Required action
Only an exact copy of the records below will serve as the answer.

Input data
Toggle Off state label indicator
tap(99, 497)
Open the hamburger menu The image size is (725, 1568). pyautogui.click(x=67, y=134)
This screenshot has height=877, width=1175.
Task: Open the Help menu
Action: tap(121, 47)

Expected answer
Toggle Off state label indicator
tap(99, 497)
Open the hamburger menu The image size is (725, 1568). pyautogui.click(x=67, y=134)
This screenshot has height=877, width=1175.
Task: Open the Help menu
Action: tap(121, 47)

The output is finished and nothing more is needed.